Это я знаю. Я помню, как от малейшей попытки пошевелиться, приподнять веки молния безошибочно била в скулы, в висок и в самые подглазья. И я не шевелюсь, не пытаюсь говорить. Чувствую только ее руки и ее пальцы на моих веках. Они у нее мягкие и прохладные. Мадлен так же накрывала ладонями мои глаза, когда я уставал. Я подгружался в короткую, живую темноту и там смывал свою ноющую усталость. Мои утомленные глаза купались в ее невидимой ласке и будто возрождались. У Мадлен были узкие натруженные ладошки, исколотые худенькие пальцы. У Жанет самозванки руки как бархат, холеные и беззаботные. Но в них та же исцеляющая ласка. Мне даже на миг кажется, что это Мадлен, пришла, когда я ее позвал… Воспользовалась руками незнакомой женщины, которую сделала своим посланцем, и теперь через ее руки, пусть чужие и равнодушные, посылает свою любовь.

– Тише, тише, – повторяет Жанет. – Немного покоя, и все пройдет. Боль утихнет.

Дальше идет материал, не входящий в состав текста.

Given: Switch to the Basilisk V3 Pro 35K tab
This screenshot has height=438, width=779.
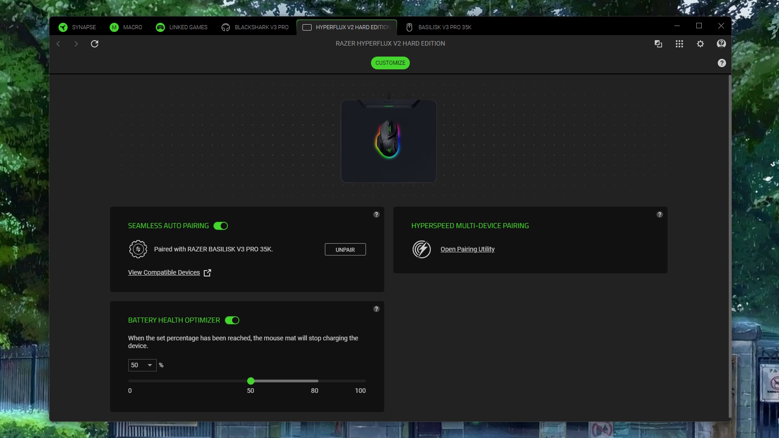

Пальцы ее второй руки вкрадчиво перемещаются от моего виска к затылку, стремясь занять мою кожу осязанием. Это как отвлекающий маневр для беснующейся внутри боли. Она подманивает зверя, стремясь увести его за собой. Поглаживает, перебирает волосы, описывает круги, иногда задерживается в только ей ведомом сосредоточении страдания и своим касанием, мягким нажатием успокаивает и усыпляет. Боль по-прежнему раздирающая, давящая изнутри, но с помощью ее рук я как-то умудряюсь с ней ладить. Тот путник, которого смыло волной, находит хрупкую, неведомую опору и повисает на ней. Ищет спасения в неподвижности. Боль не отступает, и натиск ее все так же силен, но я в силах обороняться. Будто за моей спиной долгожданный резерв. Всего лишь сила ее присутствия, тепло руки. Оказаться рядом со мной над ликующей бездной она не может, но все же часть этой ярости отводит на себя. Вероятно, она делает это так же, как делаю я, когда беру на руки плачущую, страдающую от колик Марию. Безмолвное, глубинное соучастие.